Work order: Retype every line from the one containing "Expand the 企业级产品 menu" through the last line of the records below, both included; leave out the pictures.

(Saved data entries)
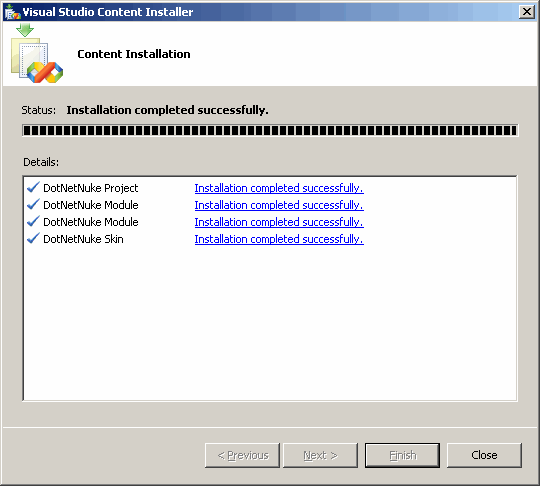Click the checkmark beside first DotNetNuke Module
Screen dimensions: 540x486
point(33,205)
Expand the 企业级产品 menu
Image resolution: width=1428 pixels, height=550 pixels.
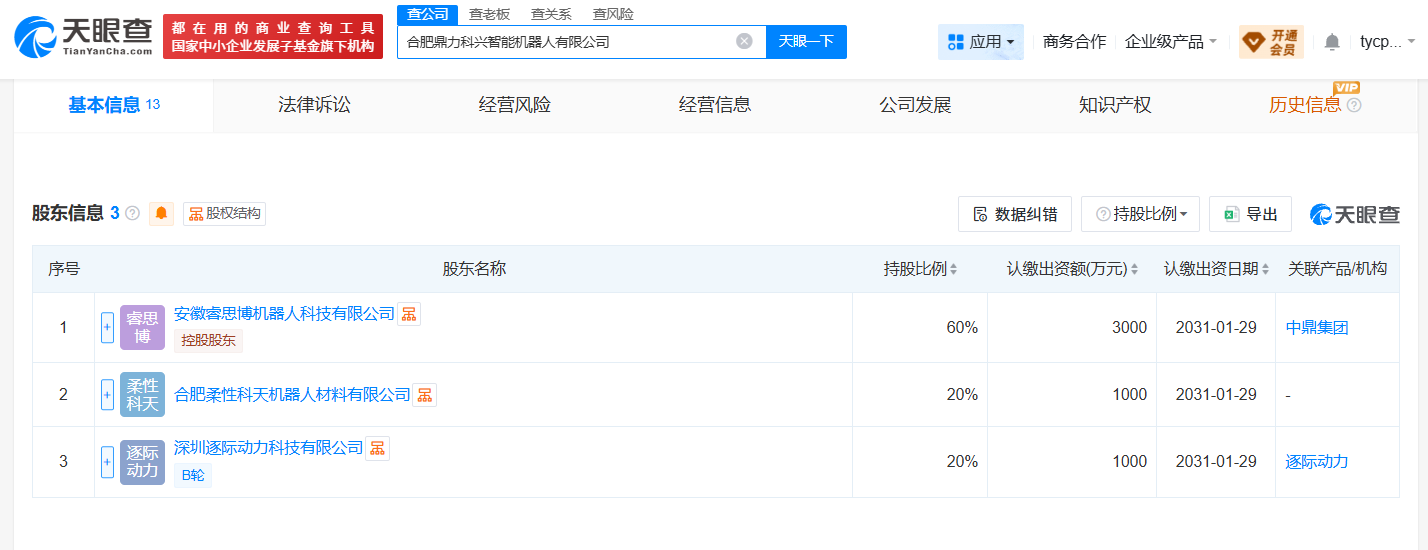click(x=1170, y=42)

Reply:
Expand the 企业级产品 menu
Image resolution: width=1428 pixels, height=550 pixels.
click(x=1170, y=42)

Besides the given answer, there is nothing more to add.